St. John’s, Bell Island and Conception Bay made up the east playoff structure while Corner Brook, Grand Falls, Gander and Buchans would play down in the west. Of the six communities, Buchans had the smallest population and was therefore at a disadvantage in the inter-town competition.

From the very start, employment was a factor in players moving from one team to another and several established players moved from one community to another. For the most part, this early movement was strictly within the province with Buchans and Bell Island offering employment to players to strengthen their teams.

Buchans started the importing of players from the Mainland in 1948 and when this proved successful other communities followed. The cost of these “imports” increased and teams found it necessary to generate more and more funds.

The need for more money was a major factor in the playoff structure changing slowly but surely from one of regional “series” to a full-season schedule. Again, slowly but surely, the demand for community all-stars to play 30 to 40 games provincial regular schedules killed the local league concept and decreased the playing opportunities for a large number of average players.

In 1954, in an effort to afford as many players as possible an opportunity to play at the provincial level, a senior “B” section was introduced with the Evening Telegram Trophy put in place for the winners.
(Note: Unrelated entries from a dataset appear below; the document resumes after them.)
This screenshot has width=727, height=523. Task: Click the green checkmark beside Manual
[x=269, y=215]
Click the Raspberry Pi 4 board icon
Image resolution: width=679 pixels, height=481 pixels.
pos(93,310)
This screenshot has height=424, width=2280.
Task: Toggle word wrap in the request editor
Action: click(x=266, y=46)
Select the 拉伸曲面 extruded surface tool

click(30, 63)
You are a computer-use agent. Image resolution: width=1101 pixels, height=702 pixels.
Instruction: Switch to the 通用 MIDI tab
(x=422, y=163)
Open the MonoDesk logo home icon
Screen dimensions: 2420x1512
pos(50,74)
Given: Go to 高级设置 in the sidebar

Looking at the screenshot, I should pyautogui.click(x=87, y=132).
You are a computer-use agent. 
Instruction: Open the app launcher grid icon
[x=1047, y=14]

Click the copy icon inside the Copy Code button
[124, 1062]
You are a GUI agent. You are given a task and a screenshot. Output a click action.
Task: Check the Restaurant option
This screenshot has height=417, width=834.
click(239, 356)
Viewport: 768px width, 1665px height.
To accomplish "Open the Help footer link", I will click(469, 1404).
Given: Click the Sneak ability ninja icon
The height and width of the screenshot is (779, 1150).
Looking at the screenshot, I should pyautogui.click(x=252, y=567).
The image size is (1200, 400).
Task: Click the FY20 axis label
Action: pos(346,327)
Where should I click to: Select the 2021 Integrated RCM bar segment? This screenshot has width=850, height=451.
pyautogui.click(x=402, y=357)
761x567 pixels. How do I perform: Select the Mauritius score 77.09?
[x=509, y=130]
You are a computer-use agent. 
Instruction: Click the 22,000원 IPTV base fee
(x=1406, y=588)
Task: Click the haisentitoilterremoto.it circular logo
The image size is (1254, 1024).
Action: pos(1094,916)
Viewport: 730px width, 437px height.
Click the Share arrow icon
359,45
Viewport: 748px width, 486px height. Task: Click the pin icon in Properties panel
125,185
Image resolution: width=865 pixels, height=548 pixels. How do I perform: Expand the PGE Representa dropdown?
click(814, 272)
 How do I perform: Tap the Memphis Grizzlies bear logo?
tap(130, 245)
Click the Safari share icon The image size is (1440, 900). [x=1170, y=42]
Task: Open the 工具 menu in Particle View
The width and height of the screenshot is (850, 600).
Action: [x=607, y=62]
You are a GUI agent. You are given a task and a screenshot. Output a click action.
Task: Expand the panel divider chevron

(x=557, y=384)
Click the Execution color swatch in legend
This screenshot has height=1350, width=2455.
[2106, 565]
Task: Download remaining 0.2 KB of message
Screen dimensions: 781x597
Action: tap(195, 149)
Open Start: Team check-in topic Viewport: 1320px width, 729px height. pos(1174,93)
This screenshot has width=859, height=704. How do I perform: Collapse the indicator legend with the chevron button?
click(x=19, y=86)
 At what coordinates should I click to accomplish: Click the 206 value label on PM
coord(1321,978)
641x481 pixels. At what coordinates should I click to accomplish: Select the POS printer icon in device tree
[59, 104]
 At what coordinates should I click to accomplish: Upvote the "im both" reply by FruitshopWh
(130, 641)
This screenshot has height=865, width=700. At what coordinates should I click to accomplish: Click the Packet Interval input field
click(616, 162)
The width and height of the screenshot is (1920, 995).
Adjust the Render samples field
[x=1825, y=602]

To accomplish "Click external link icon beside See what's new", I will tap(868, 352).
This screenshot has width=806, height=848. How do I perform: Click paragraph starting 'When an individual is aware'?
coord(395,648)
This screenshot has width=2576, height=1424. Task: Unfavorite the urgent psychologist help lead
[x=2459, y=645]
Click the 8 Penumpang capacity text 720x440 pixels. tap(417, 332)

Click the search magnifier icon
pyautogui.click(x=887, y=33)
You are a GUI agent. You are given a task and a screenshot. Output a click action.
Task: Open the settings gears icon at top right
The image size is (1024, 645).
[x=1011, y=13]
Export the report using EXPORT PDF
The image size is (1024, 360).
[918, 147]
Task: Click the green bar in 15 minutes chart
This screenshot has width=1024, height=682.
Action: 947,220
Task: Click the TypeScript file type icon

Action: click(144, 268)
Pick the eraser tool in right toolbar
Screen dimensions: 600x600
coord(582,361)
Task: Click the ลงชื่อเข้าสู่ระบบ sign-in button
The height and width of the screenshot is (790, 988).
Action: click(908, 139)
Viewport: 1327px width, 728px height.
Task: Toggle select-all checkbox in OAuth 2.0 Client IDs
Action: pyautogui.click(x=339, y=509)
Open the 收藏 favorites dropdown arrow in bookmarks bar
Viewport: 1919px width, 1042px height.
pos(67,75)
The “B” division lasted until 1959 when St. John’s defaulted the deciding game of the “B” finals to Grand Falls. After that the Evening Telegram was awarded to the team that was first after the regular schedule.

The result was the elimination of very intense community competition. Local leagues ceased to exist because they could not compete with the provincial league.

In addition to the “original” seven, Clarenville, Memorial University, Mount Pearl, Labrador City-Wabush and then Stephenville and Port aux Basques found their way, with varying degrees of success, into provincial senior hockey.

While this setup provided 30 years of excellent hockey for a wide range of fans, its cost would eventually become too high and the situation reached its predictable end in 1990 when the provincial senior league ceased to exist.

After having no Herder Memorial Trophy competition for the 1990 season, the Newfoundland Amateur Hockey Association reversed to a “series” system for 1991 and was able to declare a provincial senior champion.

Utilizing the stability of the St. John’s East League and the St. John’s West League, the NAHA introduced a playoff structure that involved these two leagues with the Central Newfoundland League. League champions advanced into a series of playoffs that were held after their regular schedules were completed.

Movement of players continues but the overall setup is not nearly as expensive as the importing of players and appears to leave the competition on a sound foundation.

The utilization of the original, affordable structure forced a change of the selection of individual award winners with local league statistics being used to select winners.

Local league statistics are also used to declare a winner of the Evening Telegram Trophy.